Why are we breaking our back trying to accomodate housemans who have graduated from unrecognized medical schools, for instance the 250 40 year old or older housemans highlighted in the press lately? If they have failed 3 times the conjoint local exams, perhaps they are not fit to be doctors. Sounds harsh but let me put it this way. How many of us would want a 45 year old houseman who failed the conjoint exams 3x, then offered a 3 year repeat medical school leeway again, which was then reduced to 18 months to treat our loved ones?

How would one reprimand a 45 year old houseman who could possibly be a grandfather now and treat him/her as though they are 25 year fresh graduates? How would they cope to survive the rigorous on calls of housemanship eg EOD (unfortunate but a fact of life)on calls as a 45 year old and only 10 years away from retirement?

In our culture of "lebih tua lebih berisi" and "Lebih tua makan lebih garam", how can one reprimand them on front of more junior and younger doctors? Perhaps the specialists even are younger than them!

The harsh truth is if one is willing to go to a unrecognized medical school and then "gamble" to pass the local conjoint exams, then they themselves are to be blamed for their own predicament. Not everyone is cut out to be doctors. Harsh but true.
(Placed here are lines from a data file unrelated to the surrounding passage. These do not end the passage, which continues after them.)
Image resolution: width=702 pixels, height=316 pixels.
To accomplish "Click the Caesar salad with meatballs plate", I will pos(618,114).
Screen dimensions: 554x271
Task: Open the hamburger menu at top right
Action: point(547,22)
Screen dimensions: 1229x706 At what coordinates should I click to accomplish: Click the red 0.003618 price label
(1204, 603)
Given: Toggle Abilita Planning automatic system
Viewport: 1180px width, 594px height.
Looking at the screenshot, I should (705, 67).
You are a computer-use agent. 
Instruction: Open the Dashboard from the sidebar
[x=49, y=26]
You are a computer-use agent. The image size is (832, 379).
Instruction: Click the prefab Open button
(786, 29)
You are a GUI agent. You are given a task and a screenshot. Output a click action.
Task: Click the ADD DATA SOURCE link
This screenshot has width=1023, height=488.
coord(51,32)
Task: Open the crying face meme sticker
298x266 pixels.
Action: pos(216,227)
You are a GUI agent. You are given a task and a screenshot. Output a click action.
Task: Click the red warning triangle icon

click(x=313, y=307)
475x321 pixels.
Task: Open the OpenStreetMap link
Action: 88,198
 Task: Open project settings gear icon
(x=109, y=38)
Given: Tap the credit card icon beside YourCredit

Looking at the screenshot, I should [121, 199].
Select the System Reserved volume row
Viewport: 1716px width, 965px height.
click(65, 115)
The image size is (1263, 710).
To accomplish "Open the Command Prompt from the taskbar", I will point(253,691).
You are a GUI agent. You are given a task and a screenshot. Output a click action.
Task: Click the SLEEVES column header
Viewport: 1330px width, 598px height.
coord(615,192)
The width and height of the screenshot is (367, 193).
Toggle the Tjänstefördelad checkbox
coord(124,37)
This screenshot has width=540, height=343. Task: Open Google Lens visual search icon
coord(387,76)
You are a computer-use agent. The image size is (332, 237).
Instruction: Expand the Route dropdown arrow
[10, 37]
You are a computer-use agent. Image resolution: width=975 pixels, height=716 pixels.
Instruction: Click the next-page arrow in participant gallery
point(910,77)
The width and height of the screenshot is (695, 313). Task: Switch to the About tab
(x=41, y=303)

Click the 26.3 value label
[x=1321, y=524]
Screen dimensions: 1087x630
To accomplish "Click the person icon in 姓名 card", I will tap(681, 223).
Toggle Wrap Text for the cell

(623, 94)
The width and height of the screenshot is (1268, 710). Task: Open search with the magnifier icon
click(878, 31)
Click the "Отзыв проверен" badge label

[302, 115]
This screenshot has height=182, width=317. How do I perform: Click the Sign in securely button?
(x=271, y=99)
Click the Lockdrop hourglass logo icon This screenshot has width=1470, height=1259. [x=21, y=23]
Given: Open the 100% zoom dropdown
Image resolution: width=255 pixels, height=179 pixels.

Extending housemanship is just "passing the buck" to the next department. It does not address the underlying problem of poorly taught housemans or poor quality housemans who shouldn't be in medical schools in the first place. Another additional year is not gonna transform an E student to an A+ student. It just doesn't.

The difficulty is monitoring the standards of recognized medical school is understandable. Perhaps we can link our recognized medical schools to the GMC in the UK for example and the rest which is not in the list needs to undergo the conjoint exams in the local unis.

The public hospitals have benefited a large proportion of the population. Don't add more burden to government doctors/specialists by expecting them to train "Unqualified Housemans". We are burdened enough already.

Datuk Seri Dr. Chua Soi Lek said...

Dr Suresh K

I have not received and have not seen your comment in my comment's moderation page.

Thank you.

Dr said...

Dear Jonathan

Does it ever occur to you that you are biased by your
very first sentence? -->(Did you ever have the feeling
that the examiners you spoke to could be biased?)

Anyway, yes, I agree with you that research is of course important. How important? Enough to sacrifce clinical services in the name of research? If you do so want to do research, perhaps you can join the
university hospitals. But do not do it at the expense of the poor patients. I think you're aiming your arrows in the wrong place.

Anyway, having being trained overseas myself and being a non-bumi and also being involved in some of the medical qualifying exams, I have to honestly say that
the standards of some of the foreign trained doctors are atrocious. Since u so vehemently believe in their right to practise, perhaps I suppose they could treat your
sick loved ones?

Anyway, I rest my case. I do not wish to waste anymore time debating to your colored, biased mail full of vitriol which in no way adresses any of the problems.